Terrorysta ostrzelał autobus. Zginął 12-letni chłopiec
Zdarzenie miało miejsce w środę ok. 23:30 czasu lokalnego. Na skrzyżowaniu w pobliżu miasta al-Khader terrorysta otworzył ogień do autobusu, który jechał z osady Beitar Illit do Jerozolimy.
Wśród ofiar było dziecko
Cztery osoby zostały ranne. Wśród nich był 12-letni Jehoszua Aharon Tuwia Simha. Trafił do szpitala, ale mimo wysiłków medyków wkrótce potem zmarł.
Izraelskie wojsko i wywiad Szin Bet rozpoczęły pogoń za sprawcą. Otoczyli m.in. Betlejem. Times of Israel informuje, że napastnik – zidentyfikowany później jako Palestyńczyk Ezz Aldon Massalmeh – próbował poddać się w palestyńskich komisariatach. Policjanci zabrali mu broń, ale nie wpuścili go do środka. Dziś rano miał oddać się w ręce izraelskich służb.
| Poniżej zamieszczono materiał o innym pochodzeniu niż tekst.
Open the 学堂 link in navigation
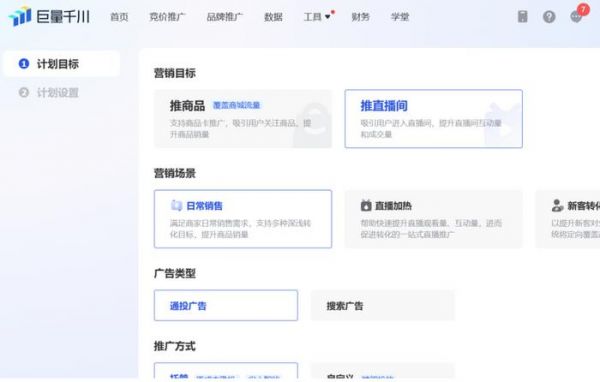 [400, 17]

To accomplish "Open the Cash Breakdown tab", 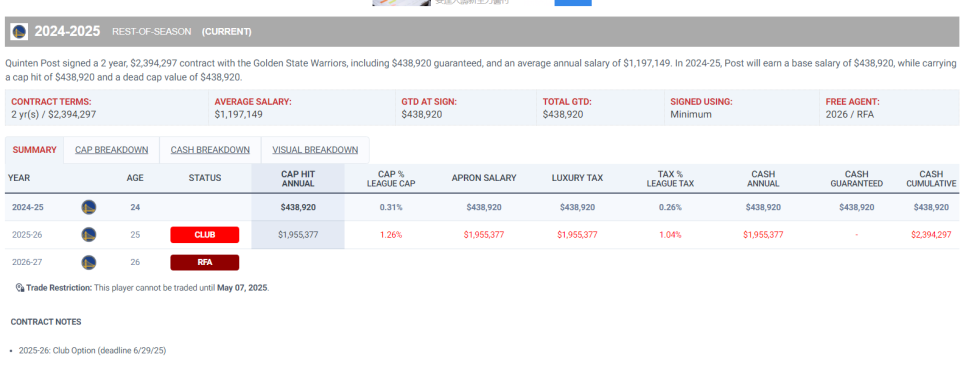I will pyautogui.click(x=210, y=150).
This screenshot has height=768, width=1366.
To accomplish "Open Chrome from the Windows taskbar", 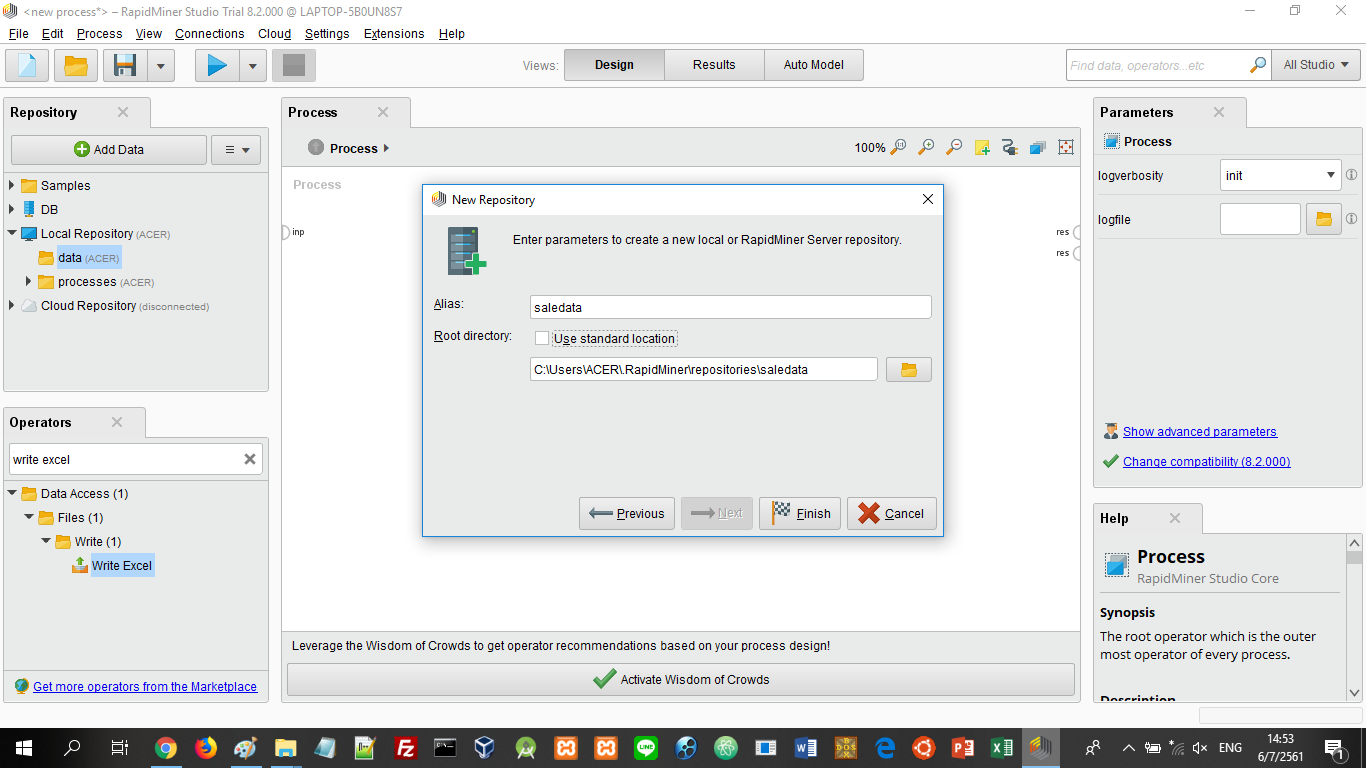I will [166, 747].
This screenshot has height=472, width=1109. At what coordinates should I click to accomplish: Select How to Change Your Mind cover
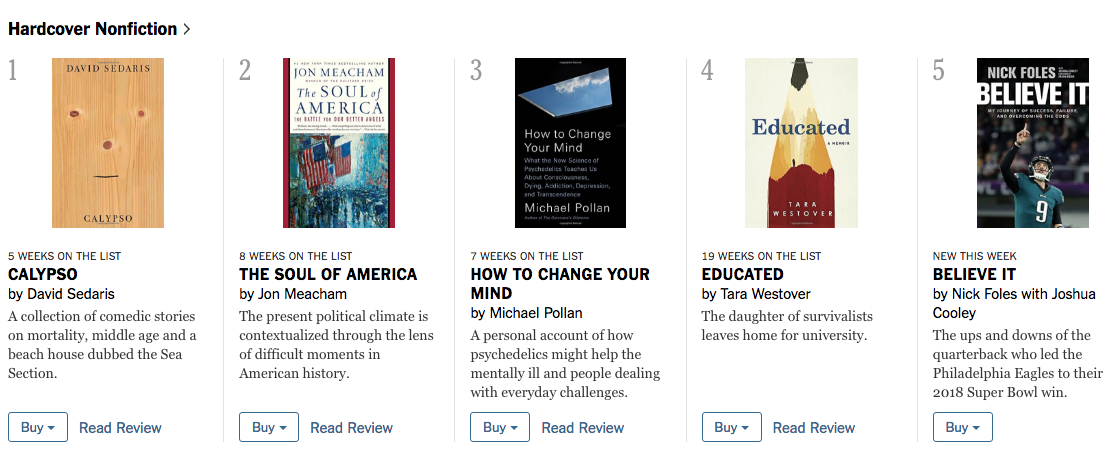(x=570, y=143)
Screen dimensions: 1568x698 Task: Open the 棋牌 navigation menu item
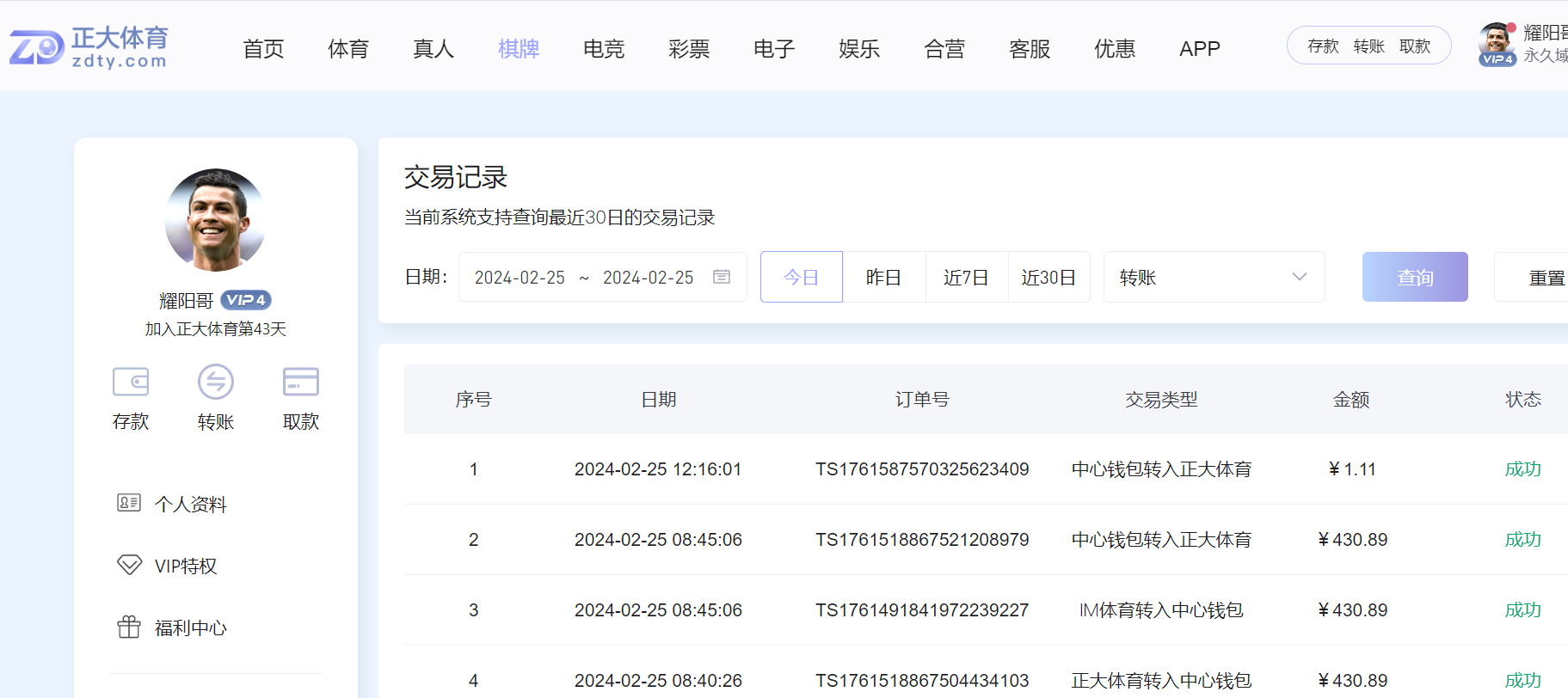[x=519, y=49]
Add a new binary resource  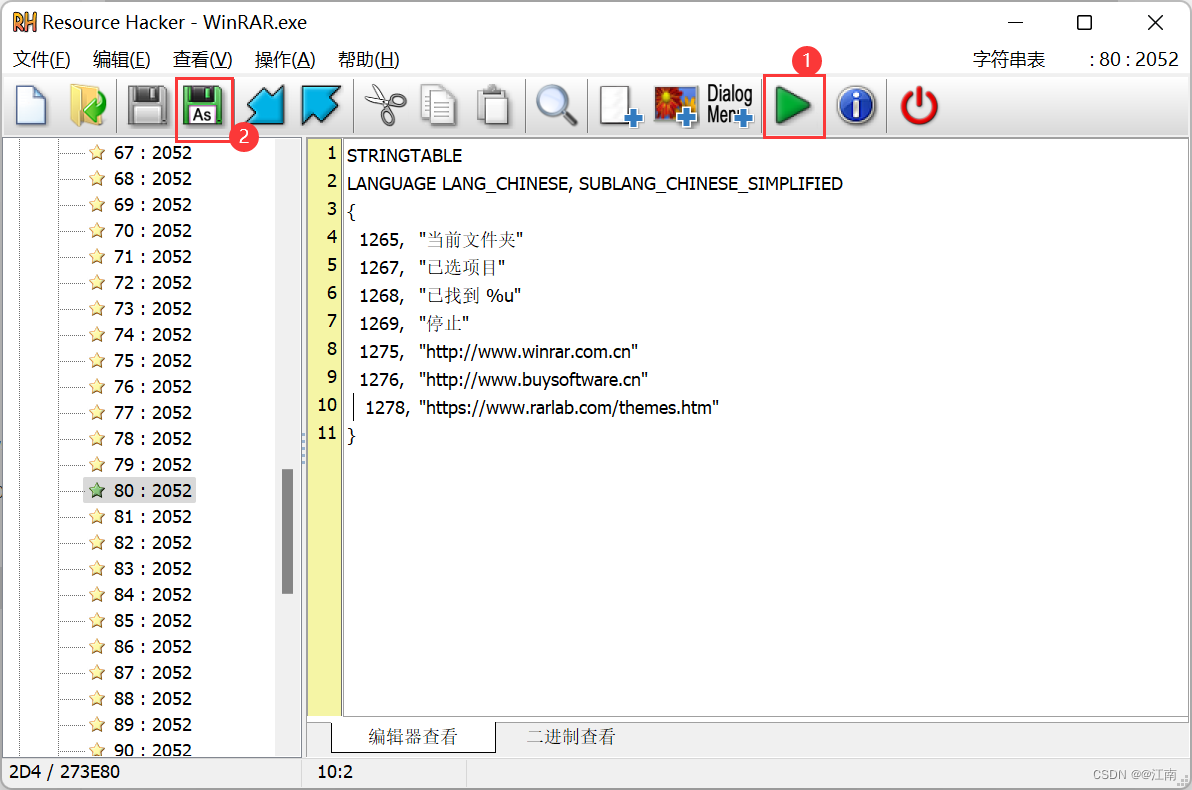[619, 107]
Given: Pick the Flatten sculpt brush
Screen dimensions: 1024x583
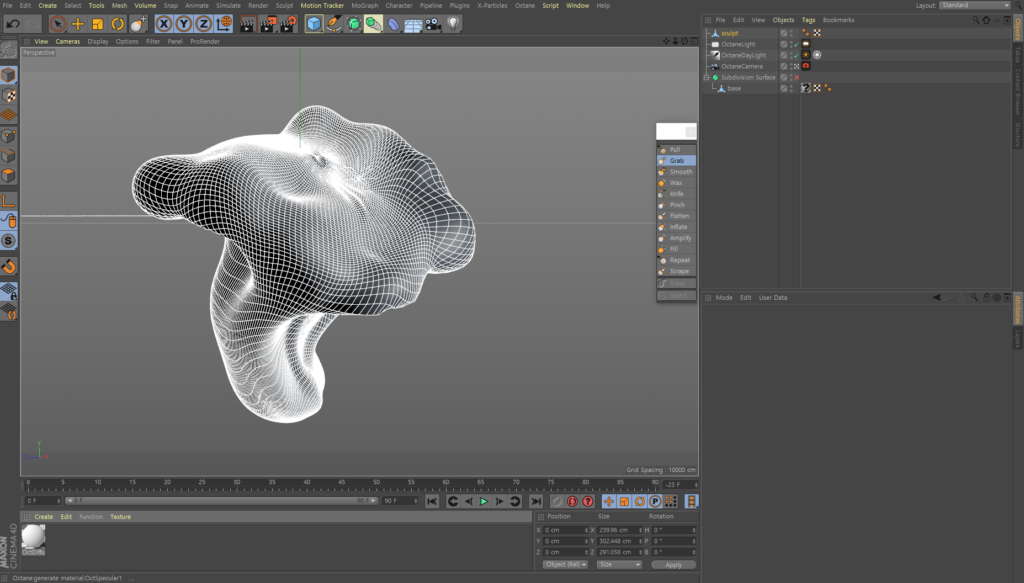Looking at the screenshot, I should pos(679,216).
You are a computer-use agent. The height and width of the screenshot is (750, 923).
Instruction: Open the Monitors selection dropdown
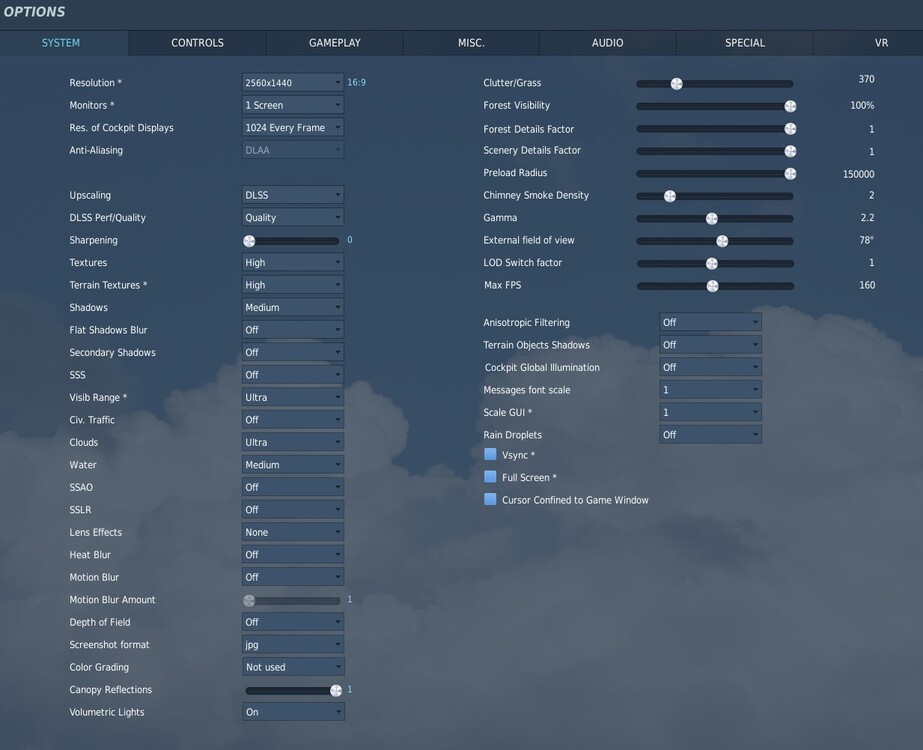[x=292, y=105]
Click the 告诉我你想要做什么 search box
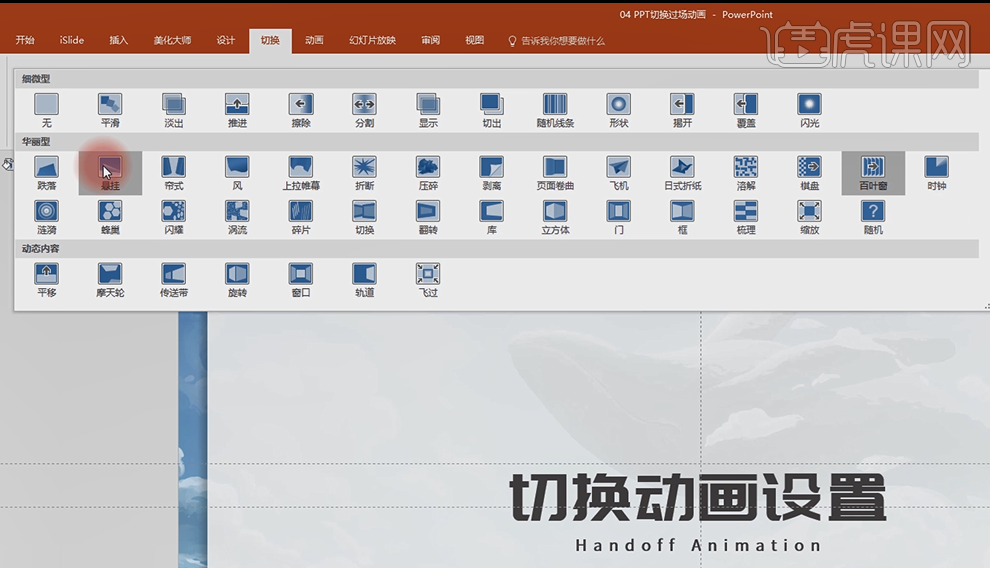 pos(562,40)
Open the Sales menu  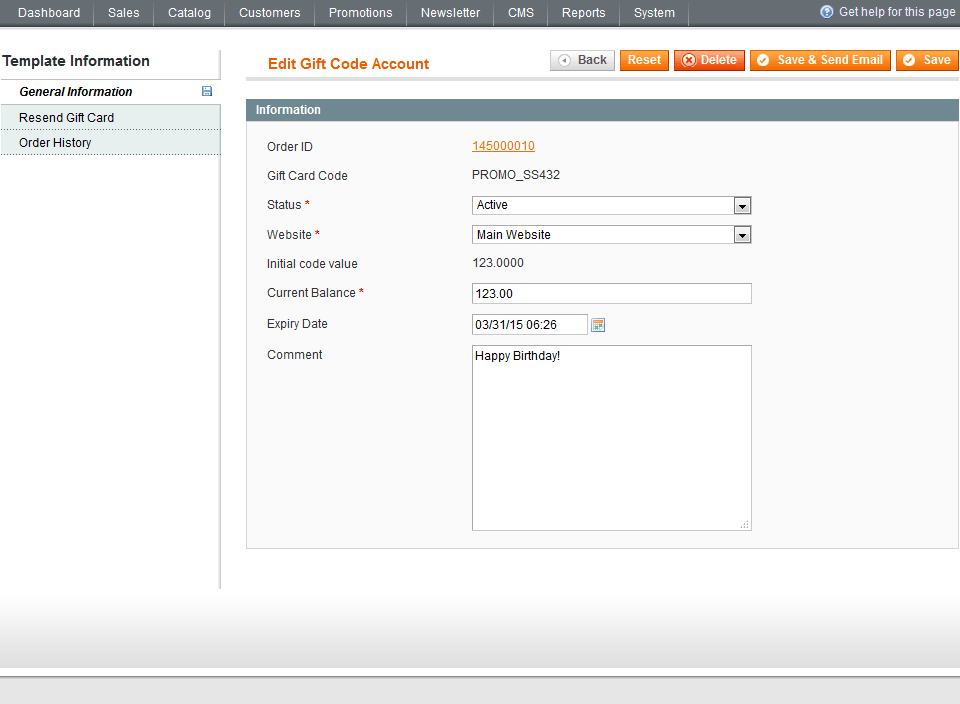[x=123, y=12]
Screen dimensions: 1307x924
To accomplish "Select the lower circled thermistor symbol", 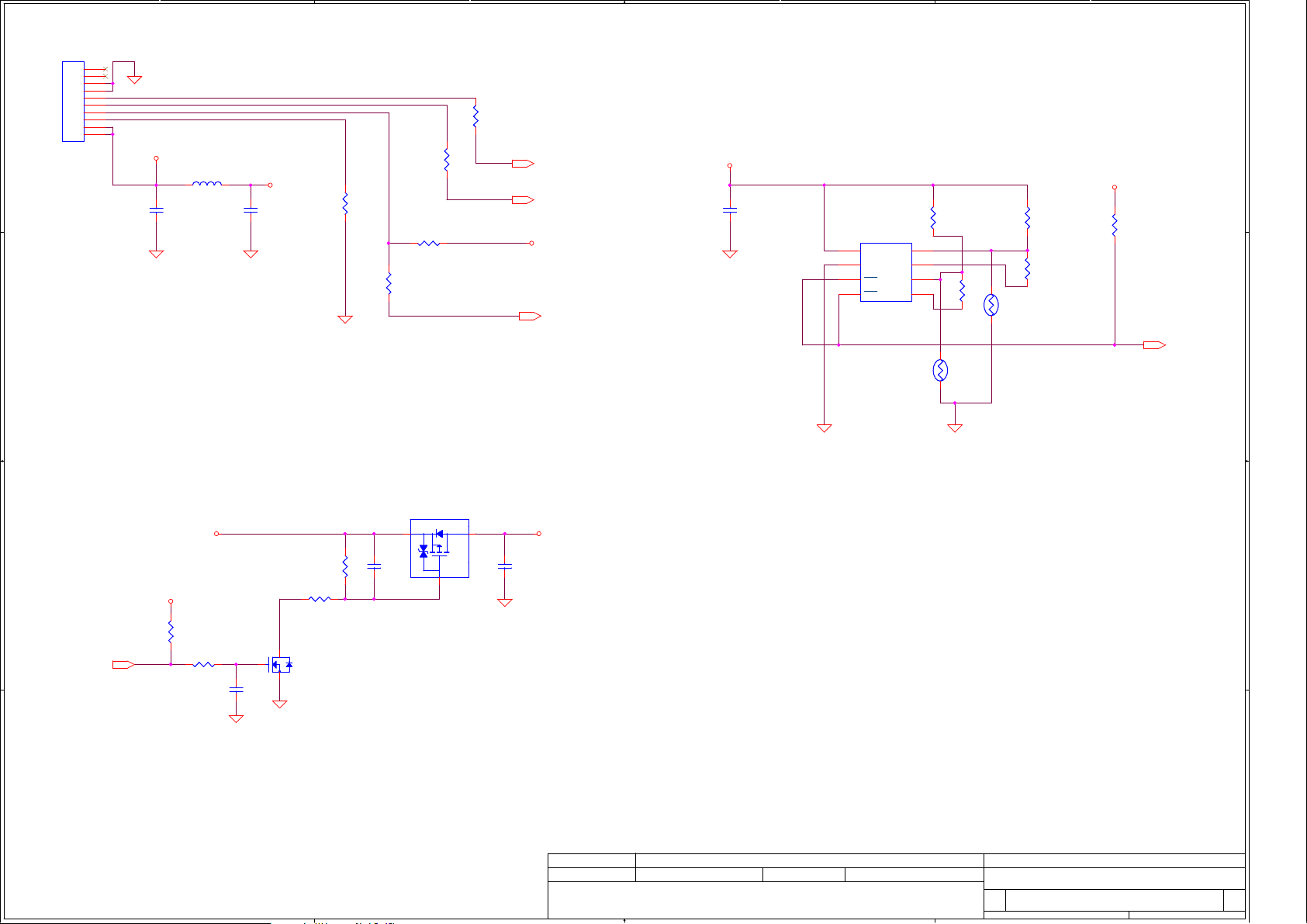I will (x=940, y=371).
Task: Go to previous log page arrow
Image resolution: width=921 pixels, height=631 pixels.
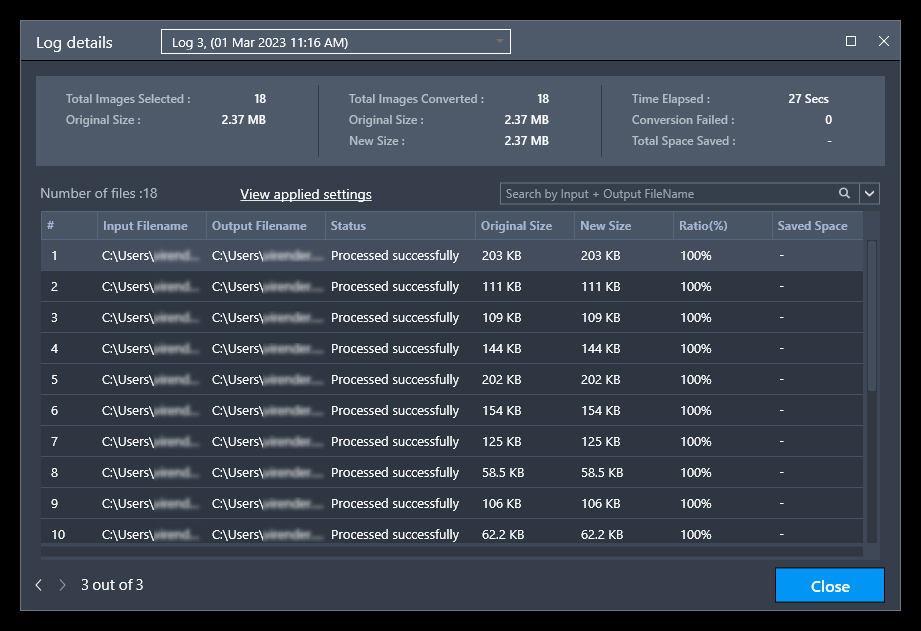Action: click(x=39, y=585)
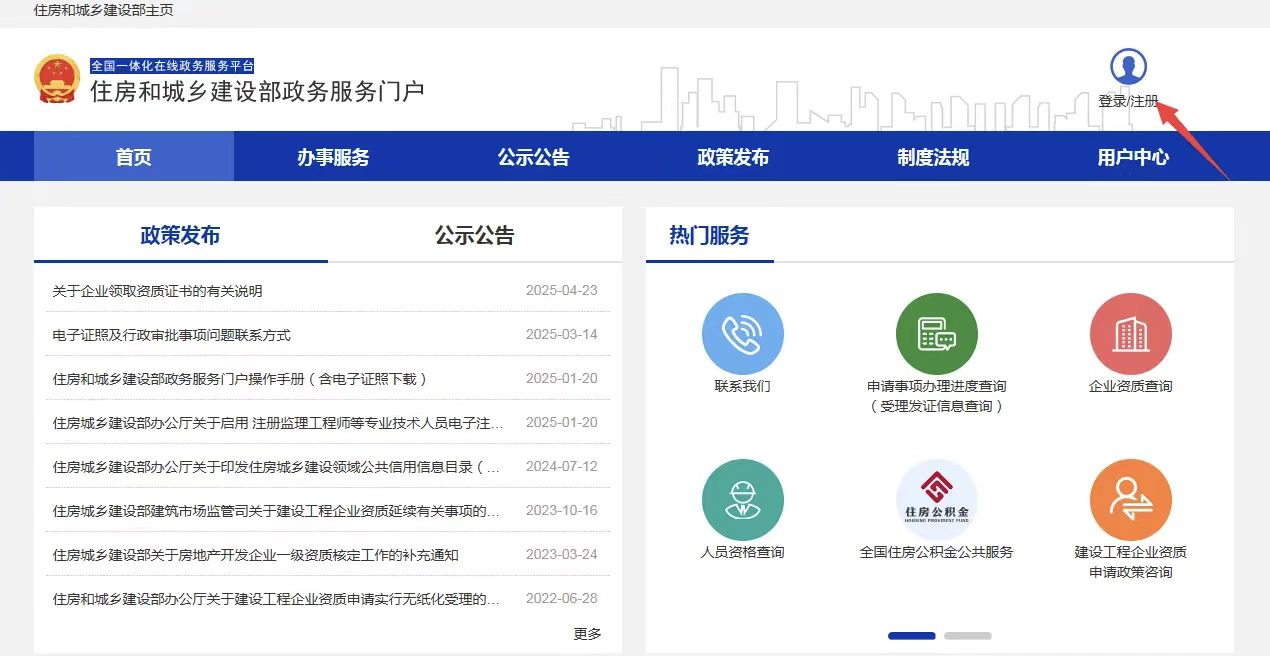Screen dimensions: 1270x656
Task: Select the 政策发布 panel tab
Action: [x=180, y=236]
To już kolejny taki zamach. Dzień wcześniej trzech Izraelczyków zostało lekko rannych w strzelaninie, gdy odwiedzali Grób Józefga w palestyńskim mieście Nablus. W weekend terrorysta staranował samochód, którym podróżował izraelski żołnierz, zadając mu poważne obrażenia. Liczba podobnych incydentów na Zachodnim Brzegu znacząco wzrosła od początku wojny w Strefie Gazy.